Saved data entries:
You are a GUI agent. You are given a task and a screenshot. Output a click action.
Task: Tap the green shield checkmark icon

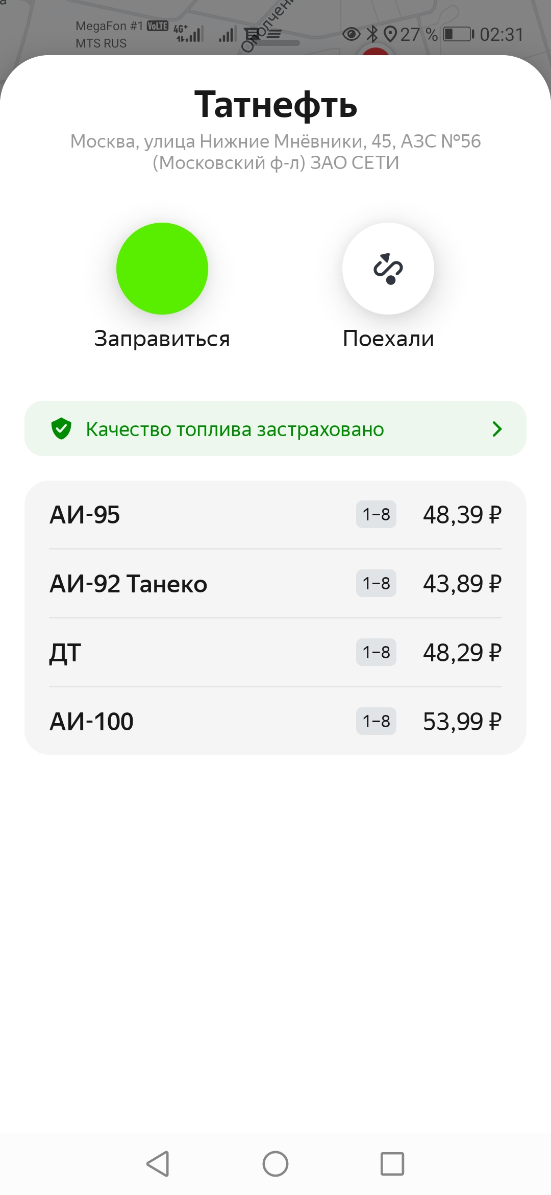click(61, 428)
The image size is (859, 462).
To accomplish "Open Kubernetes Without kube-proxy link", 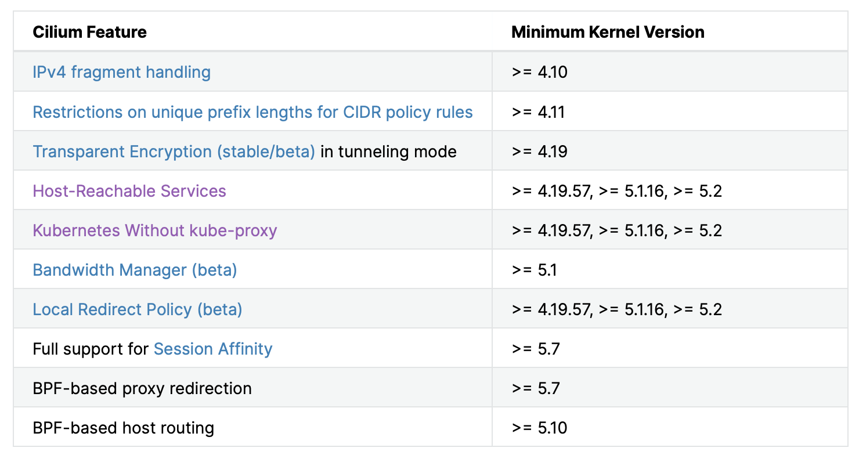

EXERCISE OBJECTIVE: All of the entries above need to be repeated exactly, minus the pictures.

RESULT OF THE EXERCISE:
You are a GUI agent. You are given a task and a screenshot. Output a click action.
Task: Tap the green shield checkmark icon

click(61, 428)
The image size is (859, 462).
To accomplish "Open Kubernetes Without kube-proxy link", 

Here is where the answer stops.